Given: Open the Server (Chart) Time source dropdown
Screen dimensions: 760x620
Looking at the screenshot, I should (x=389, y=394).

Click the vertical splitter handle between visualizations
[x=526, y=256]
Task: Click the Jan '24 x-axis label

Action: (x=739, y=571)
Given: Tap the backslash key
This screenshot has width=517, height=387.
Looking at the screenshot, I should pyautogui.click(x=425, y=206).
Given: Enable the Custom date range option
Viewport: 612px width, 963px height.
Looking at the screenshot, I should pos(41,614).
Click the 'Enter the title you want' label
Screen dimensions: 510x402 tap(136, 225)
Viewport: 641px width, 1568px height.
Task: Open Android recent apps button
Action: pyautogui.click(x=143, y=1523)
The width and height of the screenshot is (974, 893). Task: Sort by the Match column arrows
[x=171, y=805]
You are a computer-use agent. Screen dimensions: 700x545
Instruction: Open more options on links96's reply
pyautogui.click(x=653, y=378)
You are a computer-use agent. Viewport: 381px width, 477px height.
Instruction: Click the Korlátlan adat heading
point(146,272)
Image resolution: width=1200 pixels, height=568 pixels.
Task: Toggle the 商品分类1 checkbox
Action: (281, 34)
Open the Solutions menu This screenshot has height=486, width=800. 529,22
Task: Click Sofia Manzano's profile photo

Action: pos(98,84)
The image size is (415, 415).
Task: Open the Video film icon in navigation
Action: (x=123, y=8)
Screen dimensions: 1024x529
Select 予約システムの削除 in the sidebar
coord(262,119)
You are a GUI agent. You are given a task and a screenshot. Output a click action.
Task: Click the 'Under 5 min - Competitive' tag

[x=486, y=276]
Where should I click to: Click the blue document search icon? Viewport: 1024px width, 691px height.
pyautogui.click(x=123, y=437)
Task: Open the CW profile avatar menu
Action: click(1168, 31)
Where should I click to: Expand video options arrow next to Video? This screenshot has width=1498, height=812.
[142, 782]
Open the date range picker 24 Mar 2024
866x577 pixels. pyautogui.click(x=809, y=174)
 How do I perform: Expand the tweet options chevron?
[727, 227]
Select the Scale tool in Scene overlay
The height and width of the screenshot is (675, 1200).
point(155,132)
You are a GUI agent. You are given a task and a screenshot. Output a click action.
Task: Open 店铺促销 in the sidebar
########################################
▶ [Required work] Show the lines from the data above that contain the string "computer".

▶ [The answer]
You are a computer-use agent. Screen dimensions: 700x545
You are a computer-use agent. Viewport: 381px width, 477px height.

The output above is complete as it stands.